- **INSTRUCCIONES**:
En el pasaje del documento sobre el COVID-19, ¿qué prefieren los cuñados adultos mayores?

───── PASAJE DEL DOCUMENTO ─────

No hay otra cosa que ocupe más la atención que el COVID-19 y es comprensible, se está propalando con rapidez y está matando a muchas personas en el mundo, sobre todo a los más vulnerables. Las medidas de prevención no se dejan esperar, es mejor evitar circular en espacios de concentración de personas y seguir las indicaciones prescritas por las instituciones sanitarias. Mis cuñados, adultos mayores, prefieren que no los abracemos ni besemos, felizmente hay otras formas de acariñar a los nuestros.

───── MATERIAL PROPORCIONADO ─────

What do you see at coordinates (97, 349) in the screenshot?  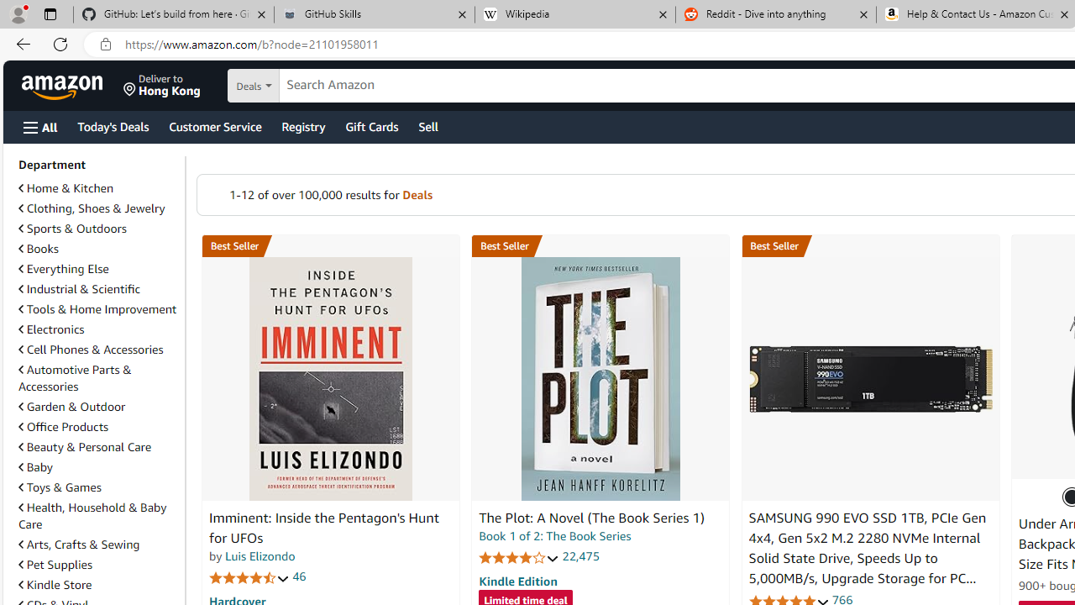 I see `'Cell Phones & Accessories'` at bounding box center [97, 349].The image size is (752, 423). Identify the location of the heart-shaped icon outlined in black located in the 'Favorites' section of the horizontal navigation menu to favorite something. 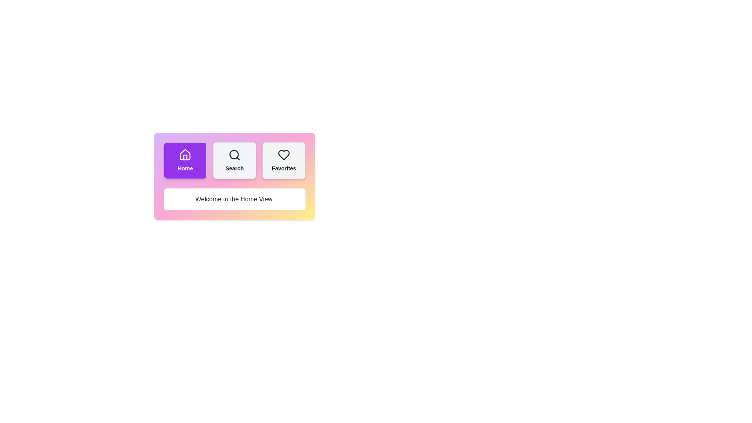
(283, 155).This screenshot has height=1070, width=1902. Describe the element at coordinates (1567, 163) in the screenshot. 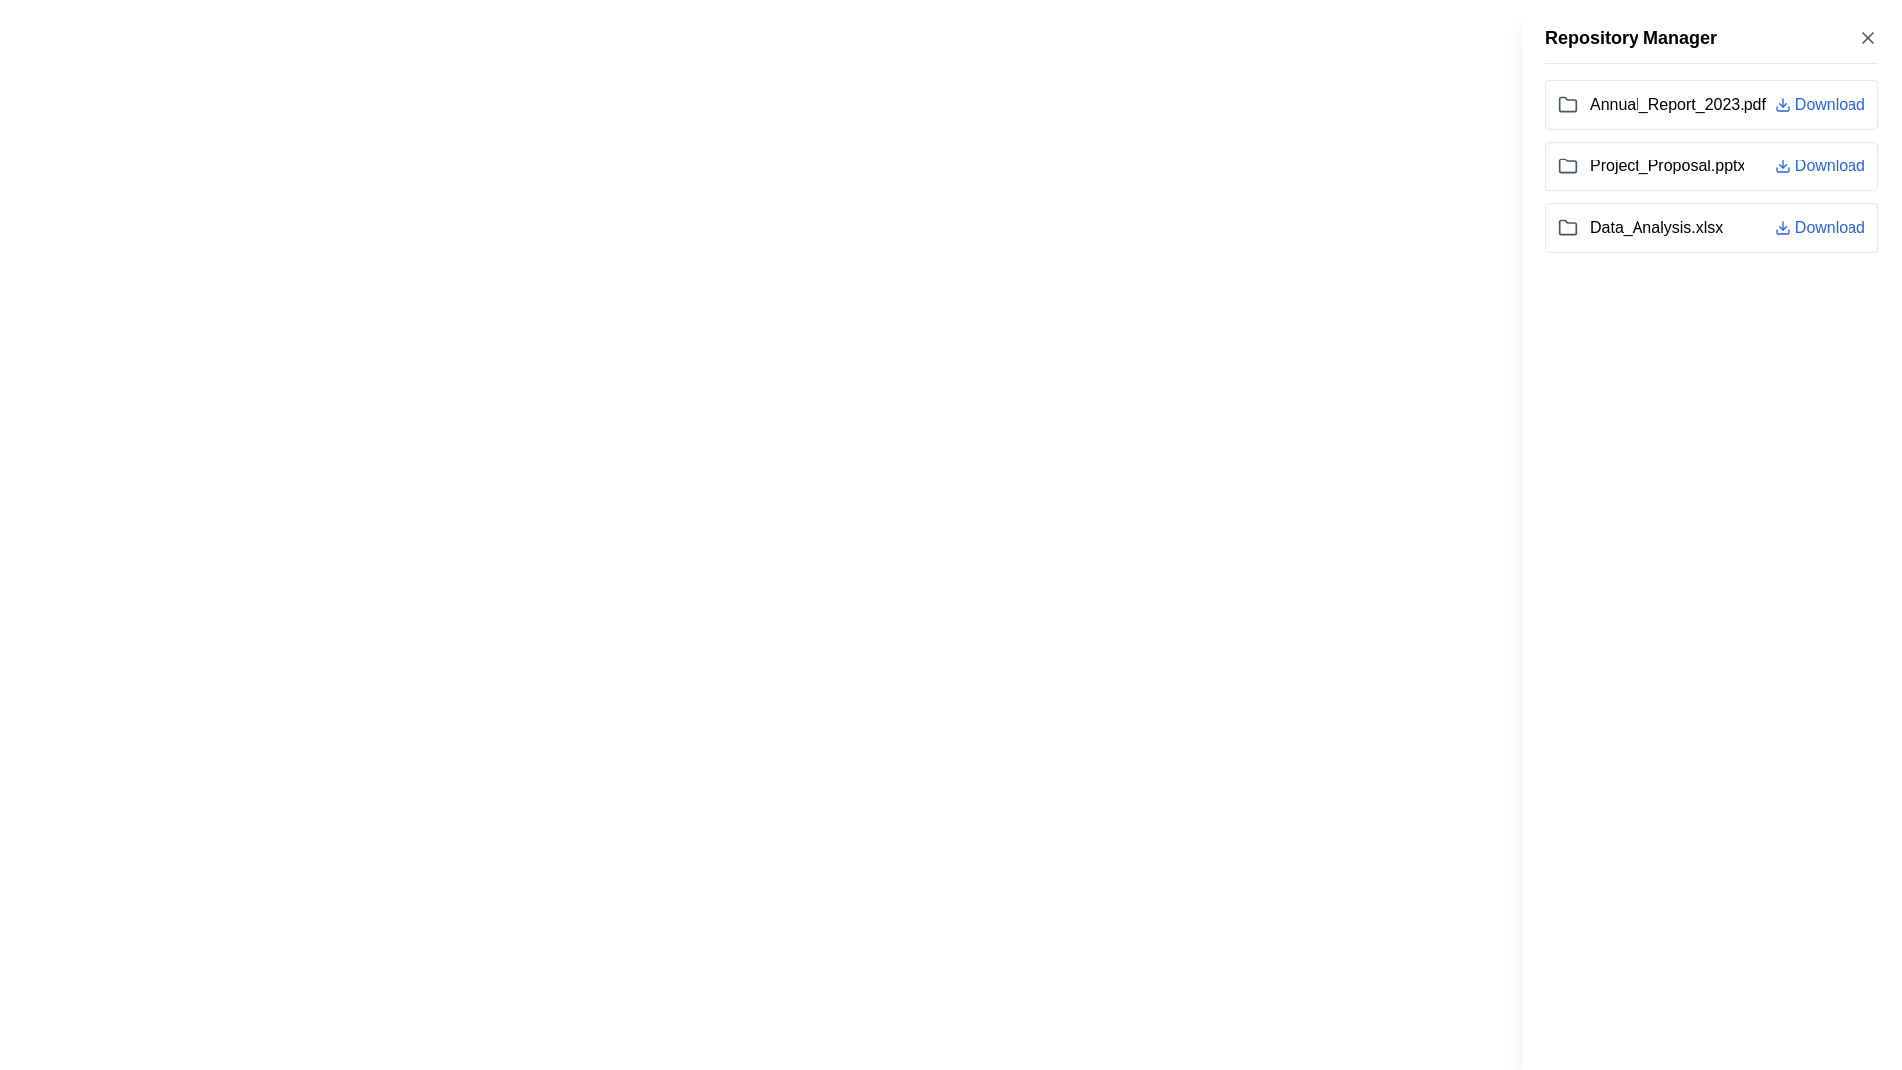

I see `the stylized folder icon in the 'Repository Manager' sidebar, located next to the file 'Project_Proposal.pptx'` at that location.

─────

- **RESPUESTA**:
Prefieren que no los abracemos ni besemos.